Top of Page text

Accusing the other of having the wrong opinion or listening to some crazy couple is counter-productive. If after you've studied the issue together (researching ALL sides of the issues), you can't come to a conclusion, then it might be time for the husband to step in and do something. 

Many times (especially with those of us who have strong opinions about things) the only reason we argue is because we don't really know the issue as well as we think we do, and we're afraid that we might be proven wrong.


----------



## biggandyy (Mar 2, 2010)

I am not sure if this is addressing the question exactly at hand but have a look here... Youtube Video


----------



## Contra_Mundum (Mar 2, 2010)

To the women,
Just to use the example that was offered:

If you don't _know _(that is, you are some kind of research fellow, and are literally your own expert), but you also know that the danger (if it exists) is a percentage of risk (most of us adults WERE vaccinated, after all, and we benefited rather than suffered)--at some point, faith in God and the wisdom of godly submission has to take over.

Can we not submit ourselves to God, in the face of our concerns, and trust him to overturn potential harm--not the least for which, we were willing to obey the *revealed will* of God, Eph.5:24?


----------



## JBaldwin (Mar 2, 2010)

Bottom of Page text
Top of Collected material

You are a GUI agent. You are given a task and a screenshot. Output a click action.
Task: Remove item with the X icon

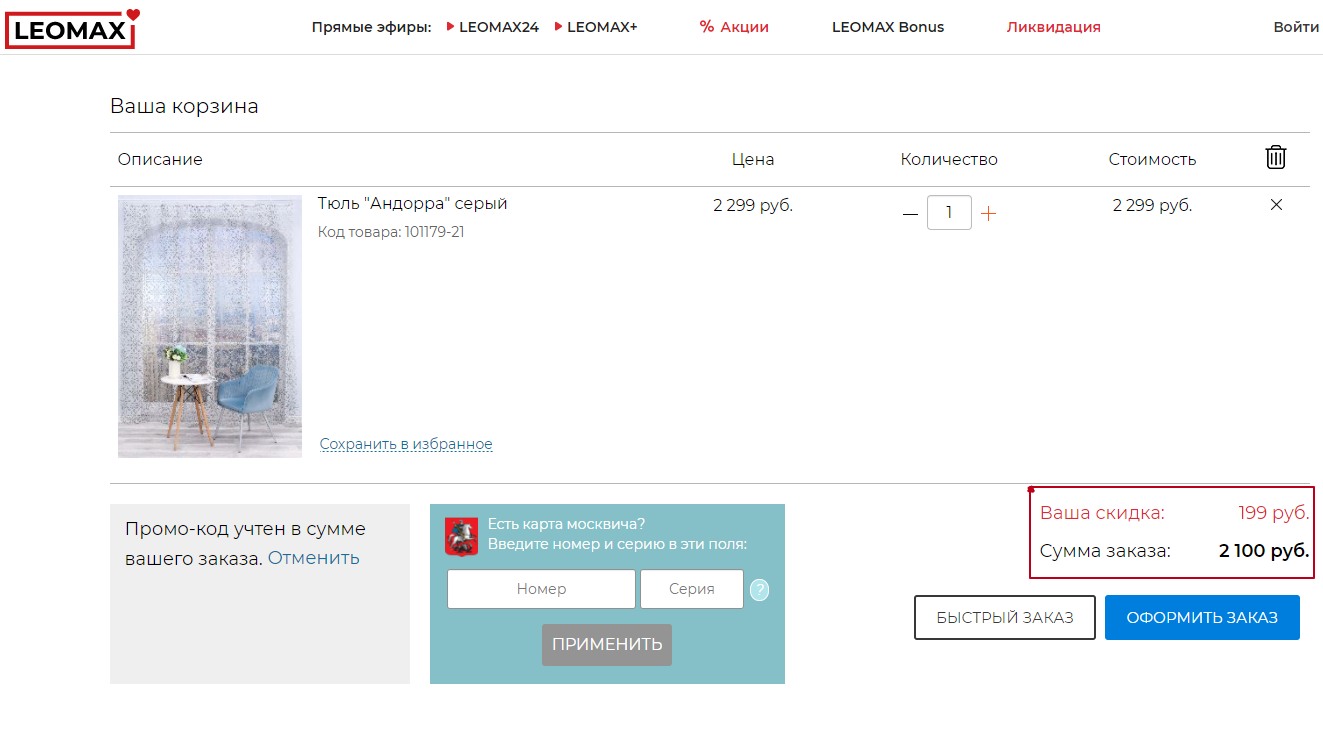pos(1275,205)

Bottom of Collected material

§ **What needs to be done**: Repeat the forum thread above word for word, from "## biggandyy (Mar" up to and including "Contra_Mundum (Mar 2, 2010)".

§ **Answer box**:
## biggandyy (Mar 2, 2010)

I am not sure if this is addressing the question exactly at hand but have a look here... Youtube Video


----------



## Contra_Mundum (Mar 2, 2010)